East Bay Municipal Utility District directors voted unanimously today to approve a two-year operating budget that calls for water rate increases of 6 percent a year for each of the next two years.
The rate increases generated little controversy, as only four people spoke on the matter at today's meeting and board members said only a handful of their constituents had contacted them to oppose the increases.
EBMUD board chairman John Coleman said the increases are needed to maintain the agency's strong bond rating, which will hold down ratepayer costs for major construction projects and infrastructure maintenance.
The first rate hike for the water agency's 1.3 million customers in Alameda and Contra Costa counties will take effect on July 1, and the second increase is scheduled to occur on July 1, 2012.

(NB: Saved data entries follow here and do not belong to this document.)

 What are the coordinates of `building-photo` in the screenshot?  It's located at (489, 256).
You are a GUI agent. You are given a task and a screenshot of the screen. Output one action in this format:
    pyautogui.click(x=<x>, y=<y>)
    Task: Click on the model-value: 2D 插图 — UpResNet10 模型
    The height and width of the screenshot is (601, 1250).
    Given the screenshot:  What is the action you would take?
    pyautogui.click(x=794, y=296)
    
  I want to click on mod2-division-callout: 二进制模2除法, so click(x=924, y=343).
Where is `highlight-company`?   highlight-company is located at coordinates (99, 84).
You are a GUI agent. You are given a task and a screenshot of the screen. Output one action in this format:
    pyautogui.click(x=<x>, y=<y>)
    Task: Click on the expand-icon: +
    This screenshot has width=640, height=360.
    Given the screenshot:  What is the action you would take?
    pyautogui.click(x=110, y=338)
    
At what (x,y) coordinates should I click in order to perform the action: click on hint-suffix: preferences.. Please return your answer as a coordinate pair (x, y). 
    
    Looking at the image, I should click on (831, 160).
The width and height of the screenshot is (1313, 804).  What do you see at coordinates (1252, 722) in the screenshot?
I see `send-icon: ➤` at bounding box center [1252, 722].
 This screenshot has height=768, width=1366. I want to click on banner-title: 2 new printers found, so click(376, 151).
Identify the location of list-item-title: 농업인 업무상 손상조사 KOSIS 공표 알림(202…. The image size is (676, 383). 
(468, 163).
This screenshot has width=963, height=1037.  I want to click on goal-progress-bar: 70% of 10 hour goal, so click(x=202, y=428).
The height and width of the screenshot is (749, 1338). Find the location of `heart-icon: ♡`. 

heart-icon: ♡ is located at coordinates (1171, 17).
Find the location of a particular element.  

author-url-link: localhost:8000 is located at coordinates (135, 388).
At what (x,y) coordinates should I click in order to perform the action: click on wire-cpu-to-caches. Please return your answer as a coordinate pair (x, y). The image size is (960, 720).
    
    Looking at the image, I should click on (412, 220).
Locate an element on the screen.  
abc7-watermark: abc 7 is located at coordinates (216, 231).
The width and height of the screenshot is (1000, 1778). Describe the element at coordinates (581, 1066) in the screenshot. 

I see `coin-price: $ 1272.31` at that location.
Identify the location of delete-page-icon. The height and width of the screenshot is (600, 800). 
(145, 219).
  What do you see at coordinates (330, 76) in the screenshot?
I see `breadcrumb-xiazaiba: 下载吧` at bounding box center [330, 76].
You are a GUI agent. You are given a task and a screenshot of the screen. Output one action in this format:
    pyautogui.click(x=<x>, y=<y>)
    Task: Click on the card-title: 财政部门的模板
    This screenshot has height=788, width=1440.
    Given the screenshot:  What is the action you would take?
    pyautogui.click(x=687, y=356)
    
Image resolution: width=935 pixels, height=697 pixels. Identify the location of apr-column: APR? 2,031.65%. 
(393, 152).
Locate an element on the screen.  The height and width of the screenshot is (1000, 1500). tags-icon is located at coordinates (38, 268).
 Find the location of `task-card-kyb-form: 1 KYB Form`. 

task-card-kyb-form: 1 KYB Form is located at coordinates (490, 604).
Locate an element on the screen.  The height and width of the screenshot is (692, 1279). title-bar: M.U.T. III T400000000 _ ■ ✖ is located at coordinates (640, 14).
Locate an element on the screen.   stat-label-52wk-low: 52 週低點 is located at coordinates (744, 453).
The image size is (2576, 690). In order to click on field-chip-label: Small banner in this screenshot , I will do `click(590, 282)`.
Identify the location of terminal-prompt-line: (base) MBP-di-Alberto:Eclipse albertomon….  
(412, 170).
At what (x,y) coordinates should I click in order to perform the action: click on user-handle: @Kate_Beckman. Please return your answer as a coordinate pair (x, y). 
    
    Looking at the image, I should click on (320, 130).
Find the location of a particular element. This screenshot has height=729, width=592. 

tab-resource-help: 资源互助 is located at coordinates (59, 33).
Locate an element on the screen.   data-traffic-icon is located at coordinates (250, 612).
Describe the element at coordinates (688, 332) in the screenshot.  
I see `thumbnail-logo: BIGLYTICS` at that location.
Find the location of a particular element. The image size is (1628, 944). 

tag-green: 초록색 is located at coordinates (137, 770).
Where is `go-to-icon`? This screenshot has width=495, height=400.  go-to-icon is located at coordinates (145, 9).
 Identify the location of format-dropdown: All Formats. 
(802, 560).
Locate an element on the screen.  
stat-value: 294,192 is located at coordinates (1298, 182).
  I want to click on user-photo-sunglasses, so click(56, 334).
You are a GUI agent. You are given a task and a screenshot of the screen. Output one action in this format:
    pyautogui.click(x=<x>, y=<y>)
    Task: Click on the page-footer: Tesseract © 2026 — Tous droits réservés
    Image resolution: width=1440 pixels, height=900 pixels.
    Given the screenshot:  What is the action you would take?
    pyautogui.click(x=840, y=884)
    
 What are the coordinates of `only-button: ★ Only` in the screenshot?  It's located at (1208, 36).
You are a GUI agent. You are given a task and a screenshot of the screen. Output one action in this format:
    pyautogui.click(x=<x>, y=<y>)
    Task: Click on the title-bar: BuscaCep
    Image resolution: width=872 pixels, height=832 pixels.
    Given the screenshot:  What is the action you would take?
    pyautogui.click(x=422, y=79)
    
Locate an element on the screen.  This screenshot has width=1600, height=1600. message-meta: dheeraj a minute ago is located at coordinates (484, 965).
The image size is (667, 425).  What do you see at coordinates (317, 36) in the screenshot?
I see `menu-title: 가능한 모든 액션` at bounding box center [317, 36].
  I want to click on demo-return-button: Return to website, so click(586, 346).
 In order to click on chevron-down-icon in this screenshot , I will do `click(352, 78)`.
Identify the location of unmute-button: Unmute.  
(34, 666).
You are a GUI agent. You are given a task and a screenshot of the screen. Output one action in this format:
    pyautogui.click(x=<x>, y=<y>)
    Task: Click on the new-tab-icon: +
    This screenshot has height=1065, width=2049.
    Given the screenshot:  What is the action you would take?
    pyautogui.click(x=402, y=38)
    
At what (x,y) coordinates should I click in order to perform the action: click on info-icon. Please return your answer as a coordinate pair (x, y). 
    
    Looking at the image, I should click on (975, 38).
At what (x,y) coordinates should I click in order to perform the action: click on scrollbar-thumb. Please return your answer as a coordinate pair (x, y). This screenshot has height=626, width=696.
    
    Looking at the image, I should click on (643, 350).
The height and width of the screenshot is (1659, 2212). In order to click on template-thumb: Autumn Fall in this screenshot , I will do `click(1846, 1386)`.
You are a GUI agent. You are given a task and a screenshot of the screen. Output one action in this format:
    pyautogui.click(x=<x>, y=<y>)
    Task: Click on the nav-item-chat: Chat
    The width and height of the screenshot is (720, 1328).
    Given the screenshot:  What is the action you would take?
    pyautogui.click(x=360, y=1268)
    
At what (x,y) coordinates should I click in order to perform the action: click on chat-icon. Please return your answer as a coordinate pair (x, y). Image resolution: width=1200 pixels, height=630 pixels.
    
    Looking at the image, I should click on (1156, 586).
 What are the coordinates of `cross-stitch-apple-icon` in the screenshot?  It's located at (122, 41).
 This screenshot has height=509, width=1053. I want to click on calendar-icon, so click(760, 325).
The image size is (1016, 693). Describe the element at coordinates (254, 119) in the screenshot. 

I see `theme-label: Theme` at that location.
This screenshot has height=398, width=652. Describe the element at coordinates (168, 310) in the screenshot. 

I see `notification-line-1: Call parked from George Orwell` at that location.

The increases mean that the typical residential water customer who uses 270 gallons of water a day will see their bill go from $38.66 per month to $40.98 a month in fiscal 2012 and to $43.45 per month in fiscal 2013.
The average residential wastewater customer's monthly bill will go from $15.10 now to $16 in fiscal 2012 and $16.94 in fiscal 2013.
EBMUD directors approved a $372 million operating budget for fiscal 2012 and a $395 million budget for fiscal 2013.
Water agency spokesman Charles Hardy said the budgets for the next two years represent only a modest increase over this year's $369 million budget even though the agency's debt service costs have risen and increases are expected in operating expenses for facilities and infrastructure maintenance and petroleum-based products such as paving materials.
Hardy said EBMUD has balanced its budget in recent years by cutting its spending, not filling positions that open up when employees retire or take other jobs and having employees forego pay raises.
Hardy said EBMUD's budget also has been helped by savings from its energy-saving efforts, especially in its wastewater division.
He said the water agency generates most of the power it uses to run its main wastewater treatment plant from methane gas it captures and processes at the site.
The facility soon will be completely self-sufficient and generate enough power to sell back to the grid and save customers in the process, Hardy said.